- [Task to carry out]: Copy the items from the first one through the line with "Go to the next", substituting "Screen" for every "Viewport" and leaving everything else unchanged.

- [Data excerpts]:
--- Begin ---
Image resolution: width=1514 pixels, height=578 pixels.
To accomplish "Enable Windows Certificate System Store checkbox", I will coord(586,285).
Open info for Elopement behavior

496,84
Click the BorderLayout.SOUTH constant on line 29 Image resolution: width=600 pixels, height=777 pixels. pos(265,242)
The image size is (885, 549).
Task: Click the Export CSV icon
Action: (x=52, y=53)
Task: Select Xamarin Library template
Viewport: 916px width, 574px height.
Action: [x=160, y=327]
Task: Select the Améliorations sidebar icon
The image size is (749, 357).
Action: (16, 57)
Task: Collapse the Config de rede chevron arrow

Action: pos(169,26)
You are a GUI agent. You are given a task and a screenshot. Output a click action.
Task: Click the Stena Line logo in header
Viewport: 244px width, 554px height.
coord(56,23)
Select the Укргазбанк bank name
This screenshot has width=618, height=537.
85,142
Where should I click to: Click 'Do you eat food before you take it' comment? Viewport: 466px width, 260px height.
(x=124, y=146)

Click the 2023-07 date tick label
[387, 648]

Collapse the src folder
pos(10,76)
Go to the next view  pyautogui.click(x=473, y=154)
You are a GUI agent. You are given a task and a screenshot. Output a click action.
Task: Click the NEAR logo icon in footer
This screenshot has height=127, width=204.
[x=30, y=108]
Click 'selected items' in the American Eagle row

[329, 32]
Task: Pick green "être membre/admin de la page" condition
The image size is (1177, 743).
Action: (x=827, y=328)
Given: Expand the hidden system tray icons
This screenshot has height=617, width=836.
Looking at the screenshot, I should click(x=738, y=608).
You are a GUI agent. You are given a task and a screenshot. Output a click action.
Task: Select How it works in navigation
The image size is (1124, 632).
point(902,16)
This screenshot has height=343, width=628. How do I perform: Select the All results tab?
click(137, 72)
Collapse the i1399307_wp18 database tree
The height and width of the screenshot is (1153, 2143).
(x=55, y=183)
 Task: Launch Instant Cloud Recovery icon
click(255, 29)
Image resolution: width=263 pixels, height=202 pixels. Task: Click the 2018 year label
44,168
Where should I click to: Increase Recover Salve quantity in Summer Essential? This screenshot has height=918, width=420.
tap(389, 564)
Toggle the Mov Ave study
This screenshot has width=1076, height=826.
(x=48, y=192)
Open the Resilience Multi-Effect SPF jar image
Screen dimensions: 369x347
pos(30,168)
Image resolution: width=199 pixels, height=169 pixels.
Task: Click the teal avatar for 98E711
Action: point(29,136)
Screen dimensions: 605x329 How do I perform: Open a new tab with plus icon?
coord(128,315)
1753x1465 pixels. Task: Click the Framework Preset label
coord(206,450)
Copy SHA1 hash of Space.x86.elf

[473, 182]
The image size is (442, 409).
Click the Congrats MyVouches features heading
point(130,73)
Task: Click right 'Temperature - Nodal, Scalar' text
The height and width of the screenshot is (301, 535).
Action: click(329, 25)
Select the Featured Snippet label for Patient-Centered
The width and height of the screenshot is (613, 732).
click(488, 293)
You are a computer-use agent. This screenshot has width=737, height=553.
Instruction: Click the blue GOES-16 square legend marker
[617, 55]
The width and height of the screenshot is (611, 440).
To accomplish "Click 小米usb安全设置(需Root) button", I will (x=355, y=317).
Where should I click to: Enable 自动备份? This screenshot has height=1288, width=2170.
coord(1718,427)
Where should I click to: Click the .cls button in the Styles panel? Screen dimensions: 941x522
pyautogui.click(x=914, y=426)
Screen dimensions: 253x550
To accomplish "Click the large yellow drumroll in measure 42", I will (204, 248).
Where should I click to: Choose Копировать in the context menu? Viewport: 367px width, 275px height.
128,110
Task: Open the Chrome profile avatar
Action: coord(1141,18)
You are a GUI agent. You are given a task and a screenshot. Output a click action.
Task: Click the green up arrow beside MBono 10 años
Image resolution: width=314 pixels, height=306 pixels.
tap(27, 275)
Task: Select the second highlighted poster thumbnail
--- End ---
- [Result for this exercise]:
Image resolution: width=1514 pixels, height=578 pixels.
To accomplish "Enable Windows Certificate System Store checkbox", I will coord(586,285).
Open info for Elopement behavior

496,84
Click the BorderLayout.SOUTH constant on line 29 Image resolution: width=600 pixels, height=777 pixels. pos(265,242)
The image size is (885, 549).
Task: Click the Export CSV icon
Action: (x=52, y=53)
Task: Select Xamarin Library template
Screen: 916px width, 574px height.
Action: [x=160, y=327]
Task: Select the Améliorations sidebar icon
The image size is (749, 357).
Action: (16, 57)
Task: Collapse the Config de rede chevron arrow

Action: pos(169,26)
You are a GUI agent. You are given a task and a screenshot. Output a click action.
Task: Click the Stena Line logo in header
Screen: 244px width, 554px height.
coord(56,23)
Select the Укргазбанк bank name
This screenshot has width=618, height=537.
85,142
Where should I click to: Click 'Do you eat food before you take it' comment? Screen: 466px width, 260px height.
(x=124, y=146)

Click the 2023-07 date tick label
[387, 648]

Collapse the src folder
pos(10,76)
Go to the next view  pyautogui.click(x=473, y=154)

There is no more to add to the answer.